Chief Secretary of the Treasury Danny Alexander of the Liberal Democrats.
Chief Secretary of the Treasury Danny Alexander of the Liberal Democrats.

Offshore industry chiefs have urged the UK Government to speed up measures to support the vital sector after coalition ministers unveiled radical plans to reward North Sea investment.

Tax regime changes aimed at making sure as much oil and gas as possible is extracted have been welcomed by operators.

But they want them implemented sooner rather than later because of the challenges posed by low crude prices and high exploration costs.

Highland MP and Chief Secretary to the Treasury Danny Alexander and Exchequer Secretary to the Treasury Priti Patel were both in Aberdeen yesterday to present their department’s financial review of the sector.

It promises to simplify the UK fiscal regime and includes a small cut in the supplementary charge on offshore companies’ profits to 30%, which was announced by Chancellor George Osborne in his Autumn Statement on Wednesday.

The controversial tax was raised from 20% to 32% without consultation in Mr Osborne’s infamous Budget tax grab in 2011.

Mr Alexander said the government would consider lowering the rate further but only “as soon as we can afford to do so”.

A cluster allowance, also mentioned by the chancellor, will mean investment in areas surrounding high-pressure, high temperature North Sea fields – such as Culzean, operated by Maersk Oil – will benefit from £200million in tax relief on every £1billion of investment.

The government also extended “ring-fence” expenditure from six to ten years to allow longer investment plans.

Further pledges which will not be implemented until the spring Budget include the replacement of the existing system of offshore field allowances and measures to stimulate exploration, including financial support for seismic surveys in under=explored offshore areas.

Mr Alexander pledged to undertake further consultation with the industry and the new Oil and Gas Authority (OGA) on fiscal measures, such as a basin-wide investment allowance, reforming the fiscal treatment of infrastructure and the possible transferability of decommissioning tax reliefs.

Oil & Gas UK chief executive, Malcolm Webb, hailed the “spirit of co-operation” in the announcement of the review, but warned against “protracted discussion” on further support.

He said: “We are encouraged by these proposals but must now swiftly act on them given the current challenges facing the industry.

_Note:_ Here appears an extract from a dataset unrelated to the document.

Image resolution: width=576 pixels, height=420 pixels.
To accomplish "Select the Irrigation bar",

“Delivery is very important here. I do hope we can set Budget 2015 as our target for delivery on these matters. We mustn’t now enter into a protracted discussion.

“This has to be a discussion with a view to early delivery. That is what the industry would expect and, frankly, what the industry needs.”

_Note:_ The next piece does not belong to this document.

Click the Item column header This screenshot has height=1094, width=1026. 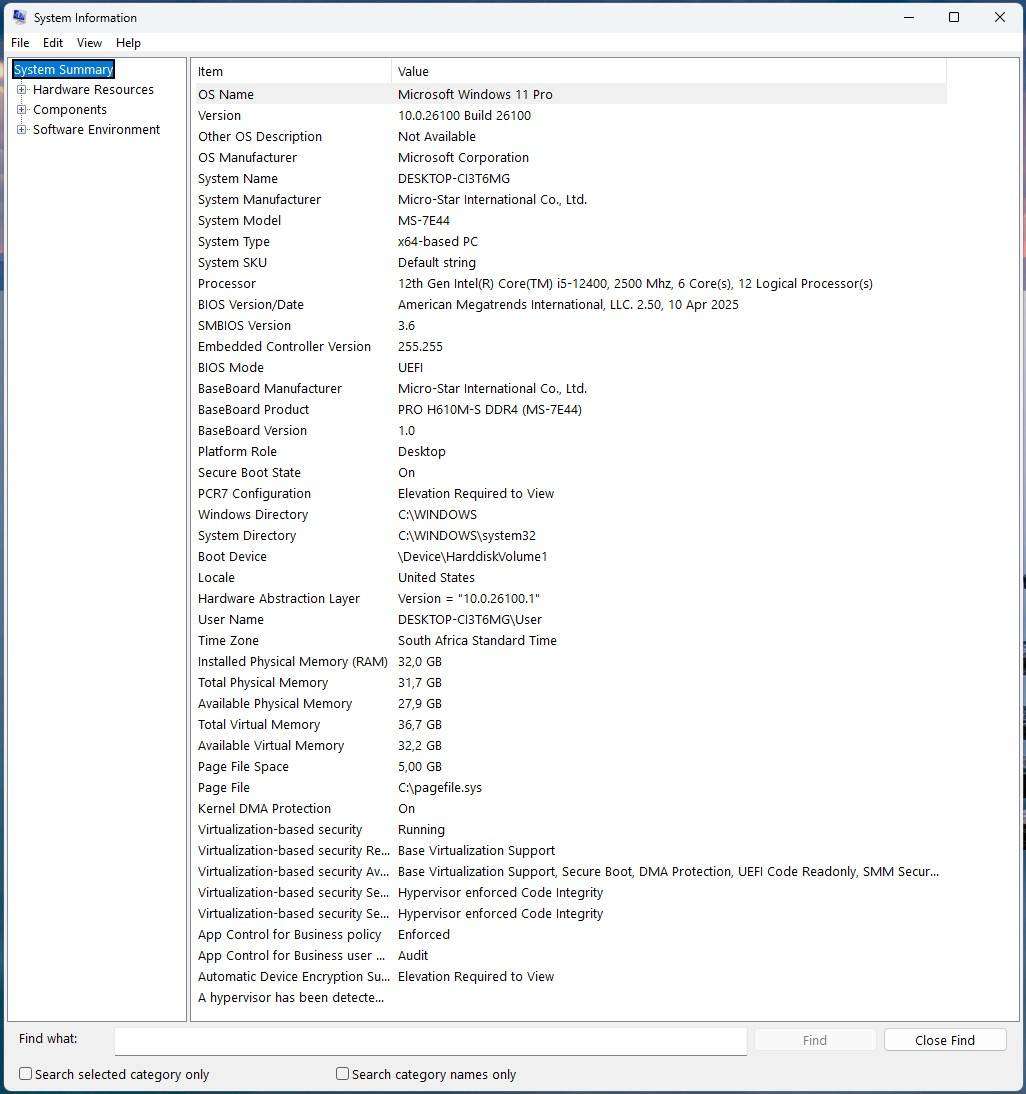[290, 71]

He added: “We do need to keep our pace accelerated.”

Bob Ruddiman, head of energy at legal firm Pinsent Masons, said the tax cut and further pledges were “a step in the right direction, but it is only a beginning”.

He added: “A cynic might point out this is only one concession with five other proposed actions coming down the line, but let’s recognise this is the first tax reduction in the offshore industry in a very long time, if not the first ever.”

Mr Alexander told industry leaders: “The days when the government regarded the North Sea primarily as a means of raising revenue are over.

“You are first and foremost a vitally important economic asset which supports jobs and investment, and one in which we will do whatever we can to support, so we can meet our shared objective of squeezing every last drop we can out of the North Sea.”

He said the tax cut was a “vitally important signal that the North Sea is open for business”.

He added: “To reassure you, we will not stop there. As soon as fiscal conditions permit, we are committed to lowering that rate further in a staged and affordable way to get more investment and encourage greater production.”

The review estimated there could be up to 21 billion barrels of oil equivalent remaining offshore, with about 15 billion-16.5 billion barrels thought to be economically recoverable.